With the help of our senses we are able to make sense of the world we live in. The study of sensation or senses is crucial from the point of view of psychology as because of it consciousness is possible. Let us understand the role played by different sense organs in the process of sensation.

Vision

Vision is the most crucial sense as without proper vision life will be very difficult. For the vision to be taking place one main stimulus is required and that is light. Light comprise of certain electromagnetic waves which has the ability to travel through vacuum as well. Electromagnetic waves are made up of magnetic and electrical fields. It’s because of the electromagnetic waves communication with the astronauts from earth is possible. These waves are called light which makes vision possible and the sensory organ eye helps in translating the light into meaningful information. In the front portion of the eye is the cornea which bends the light waves and makes it fall on the lens because of its convex shape.

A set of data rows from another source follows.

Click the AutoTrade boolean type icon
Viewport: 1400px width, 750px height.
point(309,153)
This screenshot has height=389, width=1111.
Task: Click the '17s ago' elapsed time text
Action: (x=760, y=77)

Human eye has three layers

  • The Sclera: The sclera comprises of the cornea and is responsible for protecting, supporting and maintaining the eye.
  • The Choroid: The choroid includes the iris, pupil and the lens which ensures nourishment for the eye and keeps the eye oxygenated.
  • The Retina: The retina comprises of rods and cones which allows converging the images into one whole.

The cornea helps in focusing the rays as the light enters the eye through the pupil. The pupil plays the role of a gatekeeper, which regulates the light required for having a proper vision of the image. Iris is the pigmented portion around the pupil, which provides colour to the eye of a person and equally acts as the pupil’s sphincter or stop. Light enters the eye due to the contraction or dilation of the pupil which is done by the iris muscles. The lens which is behind the pupil, performs the function similar to that of a camera. Together along with the cornea, the lens adjusts the image to be seen by retina. Vision actually occurs at the retina with the help of cones and rods which provide image shadow and colour. The image is then translated into neural impulses which are then transferred to the brain through optic nerves for processing the information. The visual cortex interprets the image to extract meaning. Coloured vision occurs because of the photoreceptor cells comprising of rods and cones. Cones help in day time vision while the rods help in the night vision. Cones are responsible for coloured vision whereas rods are responsible for shadows and light images. Coloured vision plays a crucial role in both communication and perception. Cones have the coloured sensors, which respond to colour bands along the regions of red, green and blue. Colours have three important attributes namely brightness, hue and saturation. A combination of these three attributes contributes to the coloured vision. Apart from this, vision of other colours occurs with the activation of multiple cones by way of which the three colours are mixed for forming new colours just the way in which different colour combinations are formed by combining or mixing colours in painting.

Audition

The sense of hearing is attributed to the auditory system, which with the help of ear collects and interprets various sound waves. Ear has three parts: inner ear, outer ear and middle ear, which allow us to hear different sound waves by performing specialized functions.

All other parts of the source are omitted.